Para prosseguirmos os textos já publicados sob o título « municípios e pandemia», vamos ainda alinhavar algumas ideias medidas, no imediato e mais estrategicamente a curto e longo prazo outros setores. Hoje a educação, muito focalizado nas creches. Proximamente, olharemos o ambiente, a cultura e desporto e até a organização municipal. Numa perspetiva de descentralização e desconcentração, com reajustamento das atribuições e competências das autarquias locais. Como contributo para um mundo mais justo socialmente e ambientalmente mais sustentável, com um novo mundo que não se limite a readquirir a velha e anormal «normalidade»...
Respeitando, na hierarquia das idades, os mais pequeninos, agarremos, desde já, as creches, até por ser o que está na ordem do dia quando alinhavamos estas notas. Definidas para todos os setores, com a retoma progressiva iniciada a 4 de maio, as linhas de prevenção de um novo alastramento do vírus e o regresso (forçado) de todos nós a casa, as cautelas, com crianças em idade tão tenra, obviamente têm de ser impostas. Mas como orientações sanitárias gerais e (admito) algumas específicas, deixando ao poder local e aos profissionais, no respeito por esse quadro, a margem de manobra para fazerem o resto, conforme as necessidades avaliadas por quem está no terreno. Até para, na pormenorização excessiva em que cai a DGS, a coisa não se tornar ridícula por óbvia ou impraticável.
Aliás, a gestão das creches deveria passar para as autarquias e, neste caso, arrojada e diretamente, para o comando das freguesias.
É desproporcionado ver, em campanhas eleitorais de âmbito nacional, cartazes com mais metros quadrados que o distanciamento (agora) em vigor a aludir a estas unidades como grande desígnio de governação nacional. A política central do país deve centrar-se na definição e cumprimento, em diálogo com os agentes educativos, dos grandes desígnios, políticas e programas educativos nos escalões seguintes, já com outra exigência pedagógica. Quem se interessa por estas coisas, vai a Espanha ou a França e qualquer município (lá não existe a figura das freguesias, apenas um resquício português) com centenas (às vezes poucas) de habitantes «manda» nos berçários, creches e jardins de infância. E o mesmo acontece em quase todas as outras nações da Europa. Onde também este tipo de serviços para acolhimento de bebés e crianças é encarado como um direito elementaríssimo dos meninos e dos seus pais, que têm à escolha o serviço público (gratuito) e o particular (comparticipado por valor transferido pelo estado para o poder local). Até o uso da figura das «amas» é apoiado, por se considerar uma modalidade (até seis crianças) que ainda vale a pena, muitas vezes a reservar um acolhimento ainda mais humanizado e a dar mais satisfação às famílias.
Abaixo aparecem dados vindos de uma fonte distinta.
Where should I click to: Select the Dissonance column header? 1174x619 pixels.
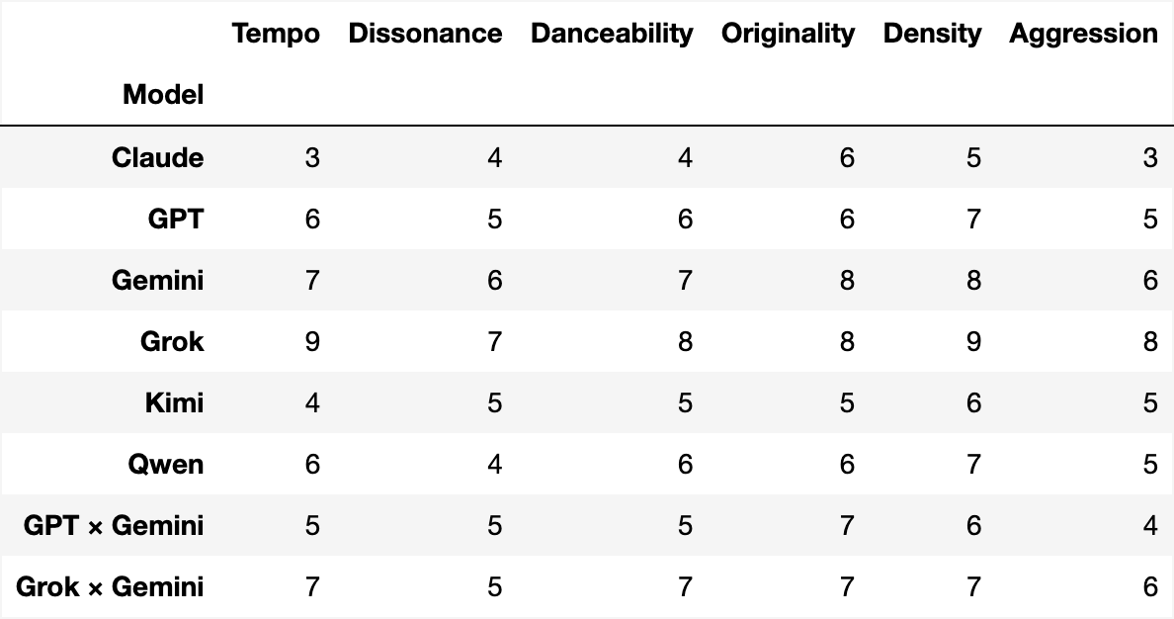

A propósito das freguesias, se o espaço disponível e boa vontade do diretor o permitirem, queremos deixar uma ideia de profunda (e mesmo radical) alteração de atribuições das freguesias e competência das respetivas juntas. É certo que o atual quadro legal, na figura da delegação a aprovar em assembleia municipal, já permite, em concreto, passar muito para a autarquia mais próxima dos seus fregueses. Mas, na nossa ótica e do que a experiência do poder local português mostra, em tantos anos e por parte de todas as «cores», muito poucos casos de sucesso se encontram . Salvaguardando honrosas iniciativas, muito positivas e até inovadoras. Mas estas coisas não podem ficar entregues à boa ou má vontade da câmara e assembleia municipais ou (muito menos) até, quantas vezes só, do presidente da câmara.
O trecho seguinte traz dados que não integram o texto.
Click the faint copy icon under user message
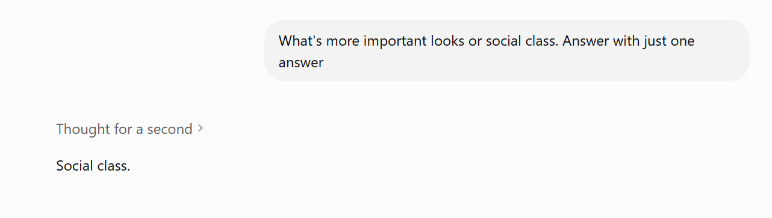 click(x=706, y=99)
Por isso impõe se um quadro legal que dê às juntas, diretamente, preto no branco, sem depender da boa vontade de terceiros, muito mais responsabilidades, mais bem definidas e acompanhadas dos meios humanos e financeiros que nos transportem a uma nova era na repartição municípios/freguesias. Porque hoje, fora artigos muito genéricos, a lei confere lhes, em concreto, menos poderes do que os que constam no código administrativo de Marcelo Caetano. De 1936. E, hoje, estamos quase em 2036...
Claro que uma construção completa da nossa estrutura autárquica só se completará com a criação em concreto (como manda a Constituição da República) das regiões administrativas. Mas isso será matéria para um longo artigo. Até porque (sejamos honestos) a questão não é cristalina. Não tem só as melhores bondades. Basta ver a gestão da pandemia entre governo central de Espanha e as comunidades autónomas e até (em Portugal) algumas intervenções dos governos dos Açores e Madeira, a ultrapassar o que deve ser o conceito de autonomia, numa crise pandémica , no quadro (excecional) de estado de emergência, instituído por decreto presidencial.